**Required task**
Edit the data below so that "Comics" becomes "Romans graphiques" and nothing else changes. Leave out the pictures.

········

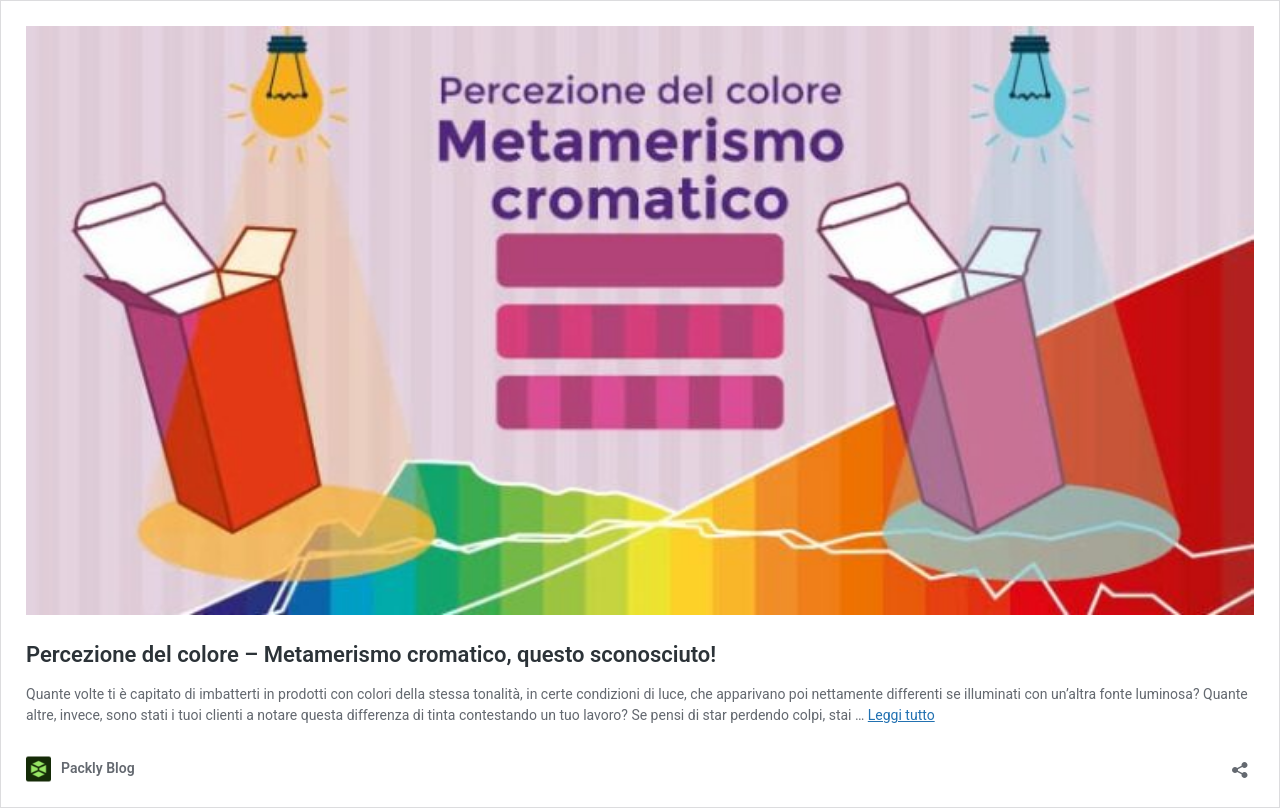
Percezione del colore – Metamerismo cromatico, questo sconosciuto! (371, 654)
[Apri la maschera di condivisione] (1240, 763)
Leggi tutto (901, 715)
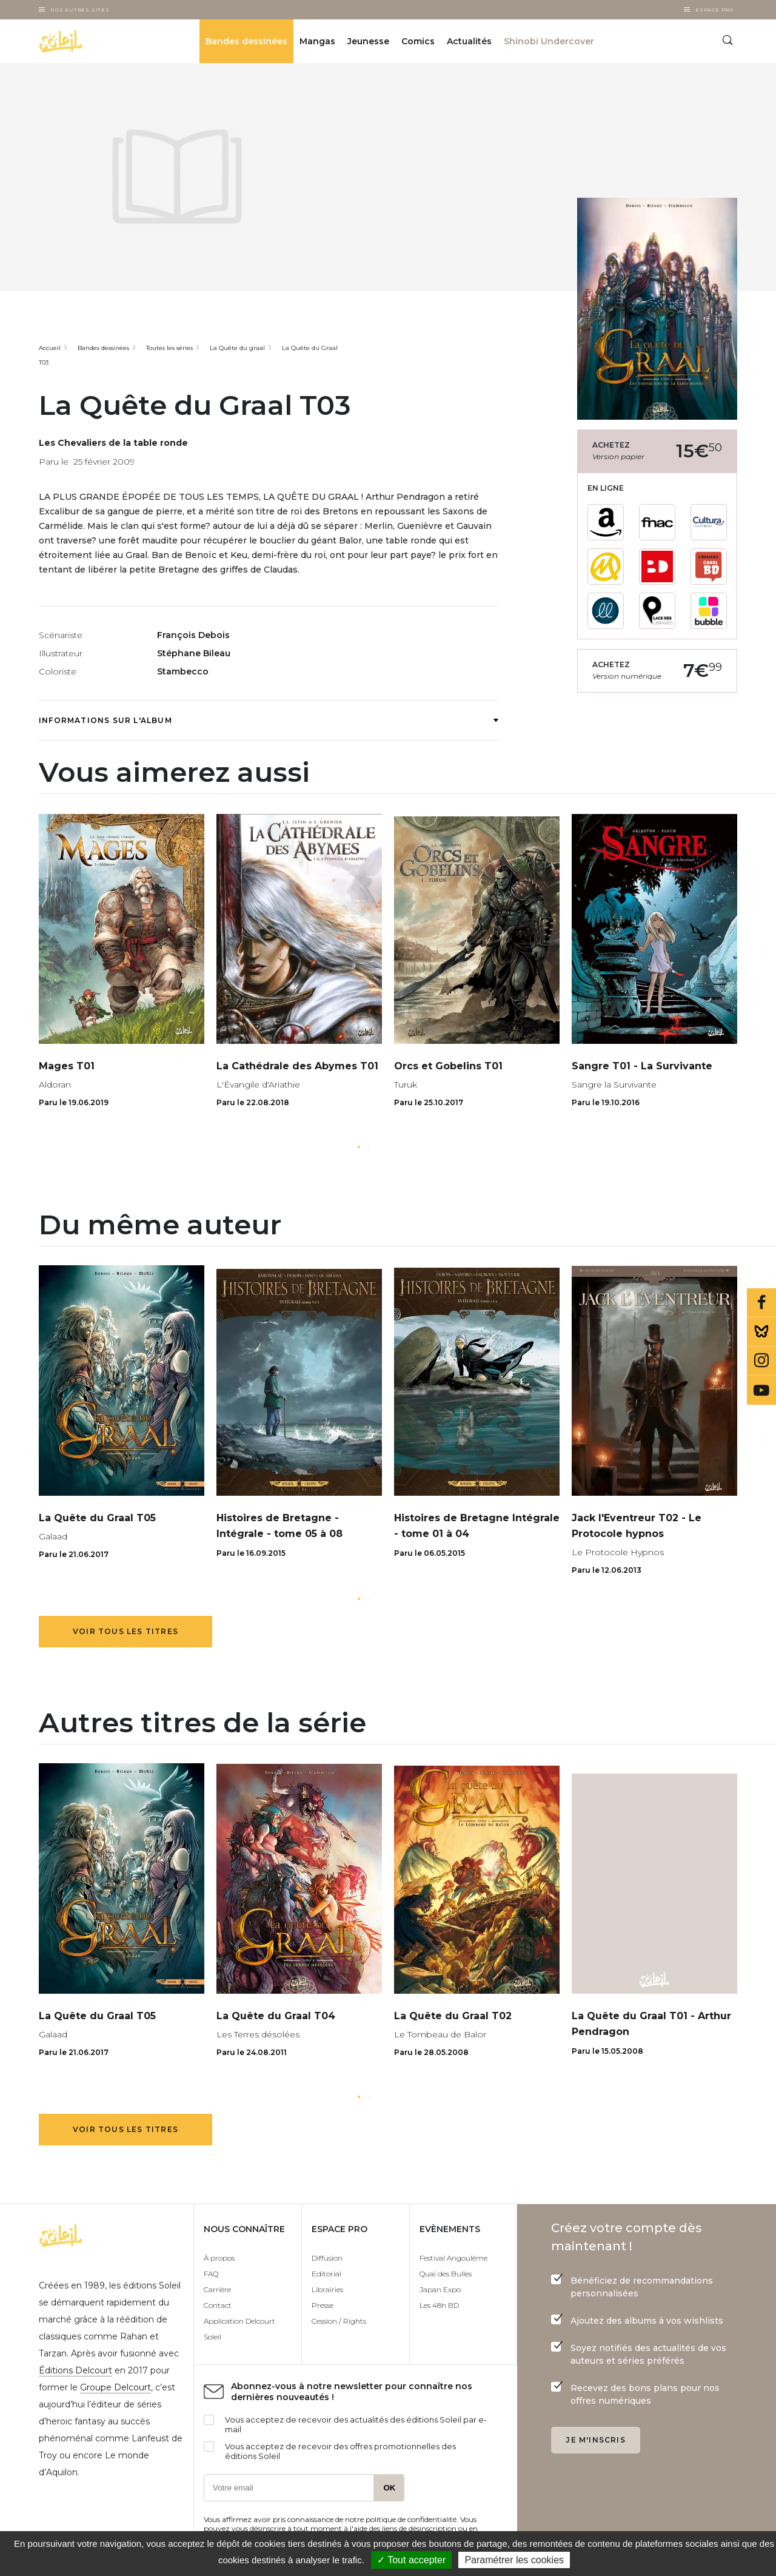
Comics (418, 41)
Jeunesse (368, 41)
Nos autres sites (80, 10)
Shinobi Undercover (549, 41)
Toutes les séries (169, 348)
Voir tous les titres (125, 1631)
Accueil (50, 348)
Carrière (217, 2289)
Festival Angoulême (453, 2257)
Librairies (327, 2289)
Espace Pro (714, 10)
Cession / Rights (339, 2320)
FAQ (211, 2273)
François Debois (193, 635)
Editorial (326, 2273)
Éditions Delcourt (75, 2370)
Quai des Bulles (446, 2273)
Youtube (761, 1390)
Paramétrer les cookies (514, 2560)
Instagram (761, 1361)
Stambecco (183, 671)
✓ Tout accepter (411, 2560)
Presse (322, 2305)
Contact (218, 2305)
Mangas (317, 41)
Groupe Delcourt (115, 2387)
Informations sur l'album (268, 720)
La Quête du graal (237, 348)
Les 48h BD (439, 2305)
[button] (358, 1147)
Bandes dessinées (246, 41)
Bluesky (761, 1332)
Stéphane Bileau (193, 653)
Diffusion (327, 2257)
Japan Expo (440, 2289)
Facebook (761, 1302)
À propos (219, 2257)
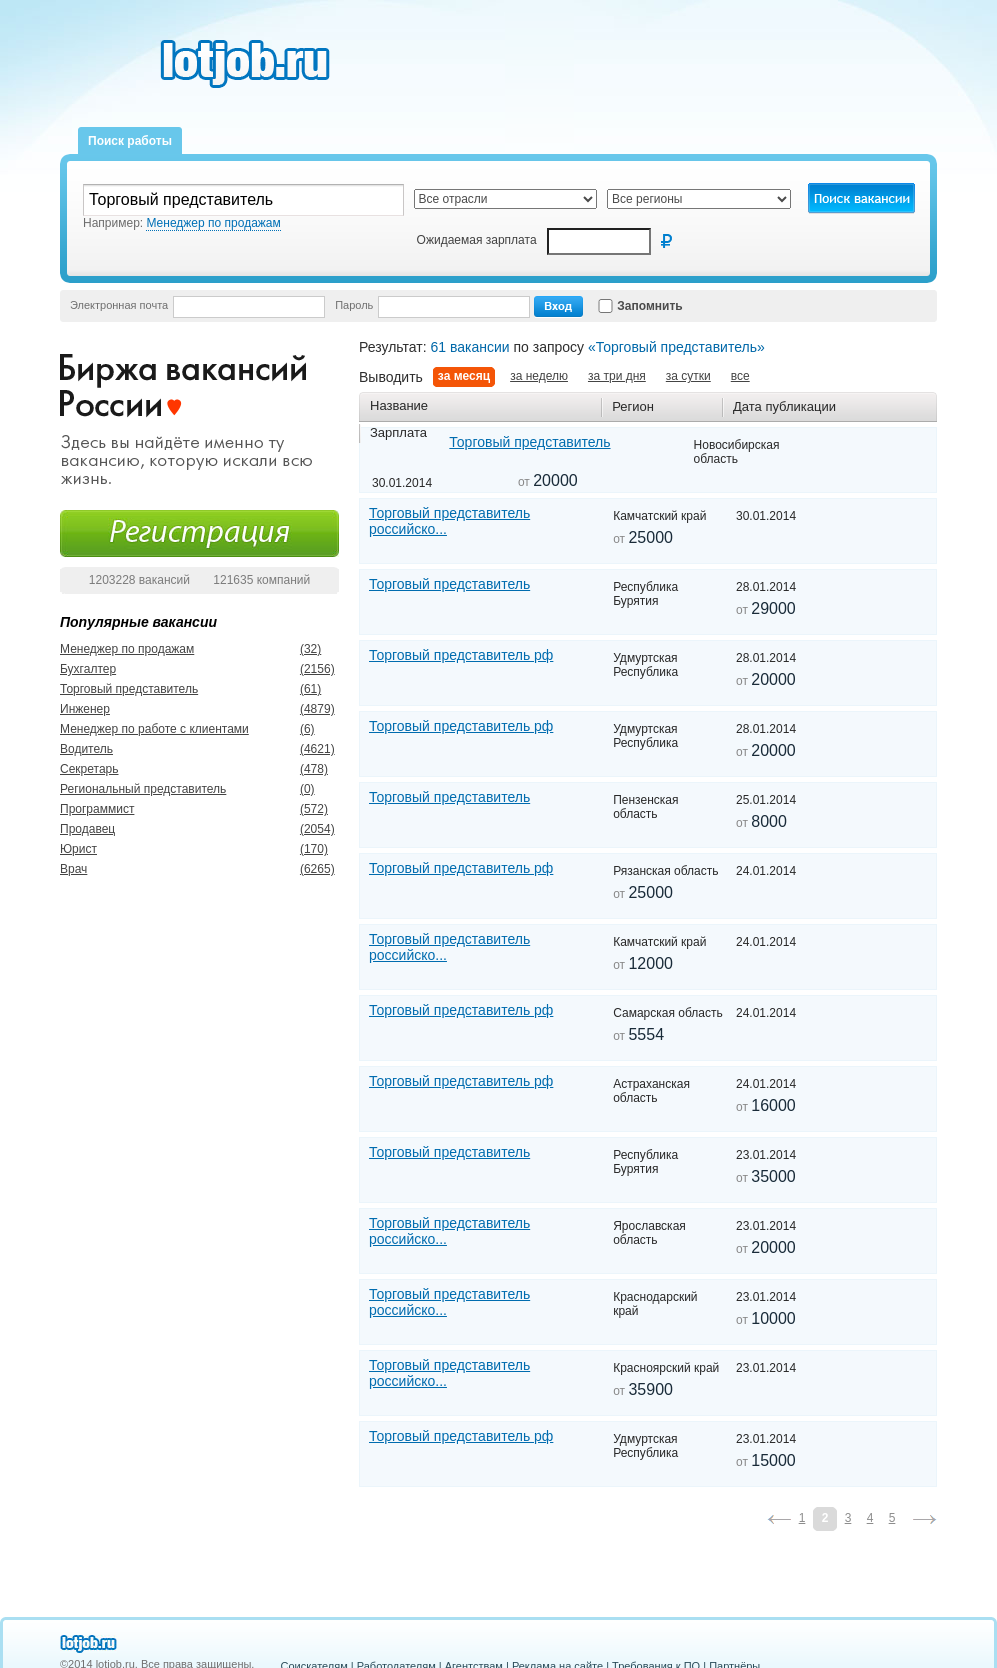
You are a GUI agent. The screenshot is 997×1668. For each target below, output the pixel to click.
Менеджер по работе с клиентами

········

**Reply**
Percezione del colore – Metamerismo cromatico, questo sconosciuto! (371, 654)
[Apri la maschera di condivisione] (1240, 763)
Leggi tutto (901, 715)
Romans graphiques (418, 41)
Jeunesse (368, 41)
Nos autres sites (80, 10)
Shinobi Undercover (549, 41)
Toutes les séries (169, 348)
Voir tous les titres (125, 1631)
Accueil (50, 348)
Carrière (217, 2289)
Festival Angoulême (453, 2257)
Librairies (327, 2289)
Espace Pro (714, 10)
Cession / Rights (339, 2320)
FAQ (211, 2273)
François Debois (193, 635)
Editorial (326, 2273)
Éditions Delcourt (75, 2370)
Quai des Bulles (446, 2273)
Youtube (761, 1390)
Paramétrer les cookies (514, 2560)
Instagram (761, 1361)
Stambecco (183, 671)
✓ Tout accepter (411, 2560)
Presse (322, 2305)
Contact (218, 2305)
Mangas (317, 41)
Groupe Delcourt (115, 2387)
Informations sur l'album (268, 720)
La Quête du graal (237, 348)
Les 48h BD (439, 2305)
[button] (358, 1147)
Bandes dessinées (246, 41)
Bluesky (761, 1332)
Stéphane Bileau (193, 653)
Diffusion (327, 2257)
Japan Expo (440, 2289)
Facebook (761, 1302)
À propos (219, 2257)
You are a GUI agent. The screenshot is 997×1668. For each target below, output the pixel to click.
Менеджер по работе с клиентами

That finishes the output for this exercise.